'''
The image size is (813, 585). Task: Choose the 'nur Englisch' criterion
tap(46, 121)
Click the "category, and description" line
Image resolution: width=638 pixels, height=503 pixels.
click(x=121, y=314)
'''
What you are asked to do:
Would you output the full listing exactly as given?

Answer space:
The image size is (813, 585). Task: Choose the 'nur Englisch' criterion
tap(46, 121)
Click the "category, and description" line
Image resolution: width=638 pixels, height=503 pixels.
click(x=121, y=314)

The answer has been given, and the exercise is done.